# What is your opinion of Sonic the Werehog?



## Kukilunestar (Oct 11, 2008)

I don't know if this topic has been discussed or not, but I am curious about what others think about Sonic Unleashed.

BTW, Im currently neutral about the entire situation.


----------



## Imperial Impact (Oct 11, 2008)

Is this a joke topic?


----------



## Kukilunestar (Oct 11, 2008)

More like a survey....I think...

EDIT!

That and I wasn't done with the poll...


----------



## Enigmaticat (Oct 11, 2008)

Sonic, as been enough things. ^_^; Werehog isnt needed.


----------



## Ty Vulpine (Oct 11, 2008)

I'll try it before I pass judgement. It sounds like a novel idea (or just a ripoff of Zelda: Twilight Princess's Wolf Link).


----------



## Werevixen (Oct 11, 2008)

He's already a blatant Dragon Testicle R ripoff SOOPER SONGJONG, so let's just kill him off before he becomes another Mario whore.


----------



## TwilightV (Oct 11, 2008)

It's all right... but Dark Brotherhood is WIN!!!


----------



## AlexX (Oct 11, 2008)

Werevixen said:


> He's already a blatant Dragon Testicle R ripoff SOOPER SONGJONG, so let's just kill him off before he becomes another Mario whore.


At least Mario has a history of games that are at least decent if not good. >.>

...And yes, we can all agree Sonic 2006 was a blatant ripoff of the Cell Saga. I knew something was wrong when my weeaboo senses began tingling...


----------



## Enigmaticat (Oct 11, 2008)

TwilightV said:


> It's all right... but Dark Brotherhood is WIN!!!


Sonic Chronicles is awesome


----------



## Kukilunestar (Oct 11, 2008)

I may get it.

Although, the fact that a good Sonic game wasn't made by the Sonic people scares me.


----------



## X (Oct 11, 2008)

fire, kill etc..


----------



## SirRob (Oct 11, 2008)

I said it was a good idea, 'cause TF is really awesome. Really REALLY awesome. :3


----------



## Imperial Impact (Oct 11, 2008)

Silibus said:


> Sonic Chronicles is awesome


In DBH you can make sonic an asshole, Which is funny


----------



## Kajet (Oct 11, 2008)

You know by now I really don't give a fuck... I loved Sonic games and it kinda makes me sad to say it but there hasn't been a good Sonic game since Sonic 3...


----------



## Imperial Impact (Oct 11, 2008)

Kajet said:


> You know by now I really don't give a fuck... I loved Sonic games and it kinda makes me sad to say it but there hasn't been a good Sonic game since Sonic & Knuckles


Fixed


----------



## Kuekuatsheu (Oct 11, 2008)

I read an article about it, and they say it's horrible.
well, I think that's just their opinion, but everything else I saw and read about it made me vomit...

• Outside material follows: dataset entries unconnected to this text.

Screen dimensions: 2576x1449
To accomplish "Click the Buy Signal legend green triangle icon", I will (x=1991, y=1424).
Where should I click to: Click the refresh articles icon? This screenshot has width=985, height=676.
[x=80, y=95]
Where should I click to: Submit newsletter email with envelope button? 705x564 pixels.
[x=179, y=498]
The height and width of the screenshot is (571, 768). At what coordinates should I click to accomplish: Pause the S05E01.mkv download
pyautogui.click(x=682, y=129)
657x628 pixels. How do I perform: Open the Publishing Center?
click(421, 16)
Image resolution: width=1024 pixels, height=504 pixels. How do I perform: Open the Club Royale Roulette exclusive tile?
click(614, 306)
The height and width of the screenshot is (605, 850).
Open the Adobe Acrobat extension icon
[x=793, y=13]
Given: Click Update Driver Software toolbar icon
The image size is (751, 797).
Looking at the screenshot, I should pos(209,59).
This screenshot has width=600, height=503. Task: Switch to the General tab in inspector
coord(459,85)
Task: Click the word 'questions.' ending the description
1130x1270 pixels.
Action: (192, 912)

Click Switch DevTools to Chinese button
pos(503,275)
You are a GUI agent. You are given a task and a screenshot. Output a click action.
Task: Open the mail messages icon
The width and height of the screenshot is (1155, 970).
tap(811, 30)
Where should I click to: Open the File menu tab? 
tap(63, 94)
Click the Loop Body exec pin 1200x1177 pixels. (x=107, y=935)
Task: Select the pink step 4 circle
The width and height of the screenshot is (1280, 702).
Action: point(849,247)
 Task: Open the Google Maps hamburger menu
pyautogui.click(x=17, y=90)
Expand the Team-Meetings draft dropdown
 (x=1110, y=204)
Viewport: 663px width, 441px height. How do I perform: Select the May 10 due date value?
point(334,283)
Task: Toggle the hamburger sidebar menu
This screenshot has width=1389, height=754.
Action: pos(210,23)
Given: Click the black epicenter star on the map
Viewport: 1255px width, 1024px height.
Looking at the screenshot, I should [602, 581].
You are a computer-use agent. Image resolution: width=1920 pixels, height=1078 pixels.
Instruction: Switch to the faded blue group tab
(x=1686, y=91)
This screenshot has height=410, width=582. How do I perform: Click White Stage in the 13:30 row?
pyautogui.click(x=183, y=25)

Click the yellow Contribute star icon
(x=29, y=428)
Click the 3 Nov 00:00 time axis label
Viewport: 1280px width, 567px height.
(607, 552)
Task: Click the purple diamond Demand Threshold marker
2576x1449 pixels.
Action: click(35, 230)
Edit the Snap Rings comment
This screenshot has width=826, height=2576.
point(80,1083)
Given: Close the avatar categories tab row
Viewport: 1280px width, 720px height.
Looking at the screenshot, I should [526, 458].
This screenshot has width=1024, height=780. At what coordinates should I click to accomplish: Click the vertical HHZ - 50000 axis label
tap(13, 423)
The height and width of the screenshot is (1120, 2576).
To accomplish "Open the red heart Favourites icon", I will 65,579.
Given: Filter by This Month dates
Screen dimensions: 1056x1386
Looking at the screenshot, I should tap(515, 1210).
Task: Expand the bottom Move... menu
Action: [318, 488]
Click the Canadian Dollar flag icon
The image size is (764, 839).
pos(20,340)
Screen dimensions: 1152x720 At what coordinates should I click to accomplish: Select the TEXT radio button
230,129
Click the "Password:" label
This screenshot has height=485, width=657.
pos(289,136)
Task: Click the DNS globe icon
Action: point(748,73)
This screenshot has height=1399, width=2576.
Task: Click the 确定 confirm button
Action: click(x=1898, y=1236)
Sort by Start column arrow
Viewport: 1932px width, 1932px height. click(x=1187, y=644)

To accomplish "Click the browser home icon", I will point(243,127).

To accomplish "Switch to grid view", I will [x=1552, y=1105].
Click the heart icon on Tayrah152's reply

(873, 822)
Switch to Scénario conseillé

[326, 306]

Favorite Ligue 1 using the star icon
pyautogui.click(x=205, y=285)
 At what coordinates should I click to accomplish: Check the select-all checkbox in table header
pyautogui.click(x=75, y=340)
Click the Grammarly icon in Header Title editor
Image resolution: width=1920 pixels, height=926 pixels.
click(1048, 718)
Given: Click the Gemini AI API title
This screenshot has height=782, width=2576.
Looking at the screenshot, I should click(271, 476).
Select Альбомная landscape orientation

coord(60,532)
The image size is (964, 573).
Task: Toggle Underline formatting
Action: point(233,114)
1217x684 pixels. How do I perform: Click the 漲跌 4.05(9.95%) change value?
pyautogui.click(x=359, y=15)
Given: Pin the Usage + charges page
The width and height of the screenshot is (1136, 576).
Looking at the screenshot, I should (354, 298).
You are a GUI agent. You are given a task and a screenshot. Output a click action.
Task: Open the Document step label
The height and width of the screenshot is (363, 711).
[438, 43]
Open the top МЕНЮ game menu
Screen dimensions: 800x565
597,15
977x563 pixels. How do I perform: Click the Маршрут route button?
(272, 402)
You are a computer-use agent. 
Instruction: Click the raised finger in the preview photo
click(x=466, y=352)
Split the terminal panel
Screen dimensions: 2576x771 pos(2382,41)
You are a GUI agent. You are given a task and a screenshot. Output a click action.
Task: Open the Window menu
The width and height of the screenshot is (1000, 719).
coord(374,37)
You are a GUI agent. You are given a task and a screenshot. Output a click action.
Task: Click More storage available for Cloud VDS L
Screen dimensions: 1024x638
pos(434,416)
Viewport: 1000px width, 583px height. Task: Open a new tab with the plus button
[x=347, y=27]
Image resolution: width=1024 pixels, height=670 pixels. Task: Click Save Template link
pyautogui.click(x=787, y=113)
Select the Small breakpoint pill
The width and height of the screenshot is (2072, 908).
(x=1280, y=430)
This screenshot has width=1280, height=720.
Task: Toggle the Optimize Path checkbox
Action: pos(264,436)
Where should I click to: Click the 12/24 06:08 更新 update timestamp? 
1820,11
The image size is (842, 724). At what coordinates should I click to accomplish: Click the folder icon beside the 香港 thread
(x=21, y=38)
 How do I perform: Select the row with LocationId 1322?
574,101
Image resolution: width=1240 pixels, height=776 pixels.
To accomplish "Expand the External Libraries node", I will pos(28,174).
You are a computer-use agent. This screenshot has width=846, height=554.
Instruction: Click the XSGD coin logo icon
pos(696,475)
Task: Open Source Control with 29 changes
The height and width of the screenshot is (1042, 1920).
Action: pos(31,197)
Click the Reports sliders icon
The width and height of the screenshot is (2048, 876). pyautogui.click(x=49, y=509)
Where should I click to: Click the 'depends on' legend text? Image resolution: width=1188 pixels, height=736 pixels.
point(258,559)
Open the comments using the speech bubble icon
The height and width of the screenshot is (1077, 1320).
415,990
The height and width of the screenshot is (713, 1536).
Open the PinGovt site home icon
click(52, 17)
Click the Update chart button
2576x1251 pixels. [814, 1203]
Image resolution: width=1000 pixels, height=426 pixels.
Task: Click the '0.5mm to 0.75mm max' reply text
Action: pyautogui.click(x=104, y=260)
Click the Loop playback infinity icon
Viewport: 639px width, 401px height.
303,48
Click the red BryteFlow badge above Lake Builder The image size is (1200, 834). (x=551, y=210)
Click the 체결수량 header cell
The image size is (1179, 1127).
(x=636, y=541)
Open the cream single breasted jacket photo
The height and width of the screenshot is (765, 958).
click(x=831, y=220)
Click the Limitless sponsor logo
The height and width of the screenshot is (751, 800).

me thinks it's only a desperate struggle to keep up, no matter how... yes, I'm not fan of Sonic, and I'll never be


----------



## AlexX (Oct 11, 2008)

Kajet said:


> You know by now I really don't give a fuck... I loved Sonic games and it kinda makes me sad to say it but there hasn't been a good Sonic game since Sonic 3...


Hyperbole.

Sonic Adventure 1 and 2 were actually pretty good. The Sonic Advance series was a return to the original formula. Many argue that the Sonic Rush games are good ones as well, so despite the sharp decline there's still been plenty of good ones, just mostly on handhelds.


----------



## Werevixen (Oct 11, 2008)

I have Sonic Adventures 2 on my old-as-fuck Game Gear.


----------



## Kajet (Oct 11, 2008)

Meh... Sonic team and everyone else seems to forget that they're making a SONIC game not a Sonic themed game with 50 billion throw away characters that for some odd reason keep popping up.

I mean honestly who the hell is silver? Why didn't they keep Knuckles as Sonic's rival instead of deciding to make shadow? What the fuck were they smoking when they made a FISHING minigame in SA? No I don't need to ask why they keep rouge around (tits)

But one of my biggest gripes of all is how for the most part collecting the chaos emeralds are useless, not being able to use a "super" version of whatever character you're playing as...


----------



## AlexX (Oct 11, 2008)

Kajet said:


> I mean honestly who the hell is silver?


Silver I actually find kinda unique. He's slow as molassas, so he actually doesn't specialize in speed (you know, unlike everyone else in the series...).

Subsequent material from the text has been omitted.